NCHSAA’s Que Tucker goes from Reidsville to hall of fame
by: Michael Hennessey / WGHP-Posted: Feb 19, 2024
REIDSVILLE, N.C. (WGHP) — From Reidsville to the Hall of Fame.
Marilyn “Que” Tucker has devoted her professional life to sports, especially on the high school level. While she was best known for playing basketball in her early life, it wasn’t a passion that was developed until she entered high school herself.
“When I started high school, it was the first year of integration in Rockingham County,” Tucker said.
As a freshman at Stoneville High School, she was discovered by her physical education teacher.
“She said, ‘have you ever thought about playing basketball?’ And I said, ‘no, not really,’” Tucker said. “So, she said, ‘I think you could play basketball.’”
The daughter of a teacher and a businessman, Tucker grew up on a farm with a younger sister. She never had a basketball hoop at their home.
“I thought I was pretty good. I actually developed what I thought was a decent little shot,” she recalled. “First game she put me into, a girl knocked that ball way up into the stands so far, I was so embarrassed, I thought, ‘this is not gonna work.’”
That summer, her father put a hoop up on a tree on their property, and Tucker began honing her skills.
“I played high school basketball for four years at that 1A high school in Rockingham County,” she said. “I enjoyed the basketball side. I enjoyed the competitiveness.”
Tucker continued her education as a student-athlete at Mars Hill College in Mars Hill, N.C., north of Asheville. She majored in Health and Physical Education and led the Mountain Lions in scoring for two seasons before earning a master’s degree at UNC Greensboro in 1977.
While a player at Mars Hill, she first met Kay Yow, who was coaching at Elon University.
Upon her graduation, Tucker got her first teaching job in McDowell County.
“They figured if you were a physical education teacher, then you could coach, and so that’s how it really started,” Tucker said.
After two years, she got a call that led her to a teaching job at Reidsville Junior High School, where she was the girls’ basketball and softball coach. She eventually moved to Reidsville High, where she also started coaching volleyball.
She also met Nora Lynn Finch, who started representing the NCAA on the U.S. Collegiate Sports Council in 1988. She worked a camp for Finch and Yow, and in 1989, coach Yow called.
Yow had moved from Elon to North Carolina State University in 1976. More than a decade later, she was offering Tucker a job.
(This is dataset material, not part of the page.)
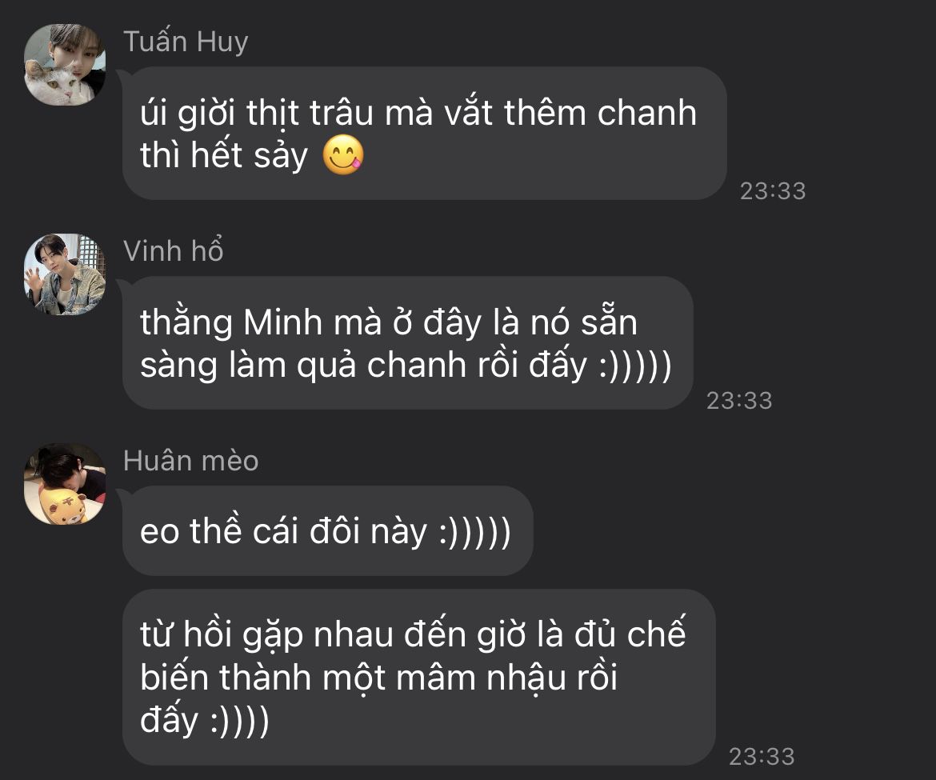This screenshot has width=936, height=780.
Task: Open Vinh hổ's avatar photo
Action: pyautogui.click(x=65, y=274)
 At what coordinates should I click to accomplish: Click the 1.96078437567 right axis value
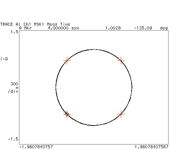pyautogui.click(x=152, y=147)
After consideration, Tucker decided she wanted to remain at the high school level.
“I turned down coach Yow, Kay Yow, and said, ‘no I don’t want to come be your assistant coach,’” Tucker said. “Well, you talk about a full court press.”
By August of 1989, she was at NC State.
“It didn’t take long there before I realized, boy this is big business right here,” she said.
Tucker remained at NC State for two years but decided shaping lives “in its purest form” was in the high school level.
In 1992, she started a student services program at the North Carolina High School Athletic Association. She worked her way through the organization until 2015, when she became the NCHSAA’s interim commissioner. By December of that year, she was named the permanent commissioner, becoming the association’s first female and African American commissioner.
“You treat people the way you’re supposed to treat them, work hard, and everything else will fall into place,” Tucker said.
A charter member of the Mars Hill College Athletic Hall of Fame, Tucker got the call from a different hall in 2023.
“That was a surprise,” she said.
About a week before Christmas, it was announced Tucker will be part of the North Carolina Sports Hall of Fame’s class of 2024.
“Dean Smith, and Mike Krzyzewski, Bones McKinney, all those people who are in the hall of fame right now that we know as big time,” Tucker said. “Michael Jordan.”
Tucker acknowledged she’s at the tail end of her career. For now, however, she’s happy continuing the NCHSAA’s mission, while representing its 436 association members.
“There is going to come a time when enough is enough,” Tucker said, before being asked if she had any idea when that would be. “Well, it’s probably sooner rather and later.”
Tucker will be enshrined during the North Carolina Sports Hall of Fame’s 60th induction ceremony on Friday, May 10, at the Charlotte Convention Center.